(Beginning of DATA RECORDS)
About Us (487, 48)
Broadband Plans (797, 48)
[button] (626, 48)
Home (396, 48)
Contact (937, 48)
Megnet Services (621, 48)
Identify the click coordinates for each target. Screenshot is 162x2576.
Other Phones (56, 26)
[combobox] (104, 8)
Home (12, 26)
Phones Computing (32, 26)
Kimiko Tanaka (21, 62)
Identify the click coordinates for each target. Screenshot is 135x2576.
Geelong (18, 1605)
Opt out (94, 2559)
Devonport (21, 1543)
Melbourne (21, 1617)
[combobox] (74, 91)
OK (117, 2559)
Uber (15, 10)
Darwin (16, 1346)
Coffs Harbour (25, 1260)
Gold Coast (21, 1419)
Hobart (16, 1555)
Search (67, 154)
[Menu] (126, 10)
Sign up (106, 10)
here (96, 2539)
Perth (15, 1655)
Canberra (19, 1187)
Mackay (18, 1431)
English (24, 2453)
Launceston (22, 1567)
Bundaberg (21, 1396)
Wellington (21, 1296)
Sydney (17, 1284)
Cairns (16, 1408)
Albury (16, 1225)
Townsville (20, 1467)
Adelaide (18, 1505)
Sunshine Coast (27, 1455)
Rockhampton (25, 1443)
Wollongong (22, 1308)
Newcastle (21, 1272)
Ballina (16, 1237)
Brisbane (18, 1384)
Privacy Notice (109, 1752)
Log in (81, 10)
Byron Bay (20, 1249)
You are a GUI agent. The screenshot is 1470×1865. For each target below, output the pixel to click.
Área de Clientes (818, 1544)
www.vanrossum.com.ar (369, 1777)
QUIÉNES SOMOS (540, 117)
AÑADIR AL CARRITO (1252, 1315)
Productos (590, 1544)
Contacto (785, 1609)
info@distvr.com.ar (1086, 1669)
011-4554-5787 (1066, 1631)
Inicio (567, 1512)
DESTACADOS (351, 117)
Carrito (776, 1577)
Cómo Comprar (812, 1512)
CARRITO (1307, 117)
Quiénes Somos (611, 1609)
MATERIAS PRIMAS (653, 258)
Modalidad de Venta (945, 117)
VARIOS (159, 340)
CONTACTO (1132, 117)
(End of DATA RECORDS)
**EXERCISE OBJECTIVE**
Tally every line above that has the word "each", and report the total with no other words.

**REPLY TO THE TASK**
3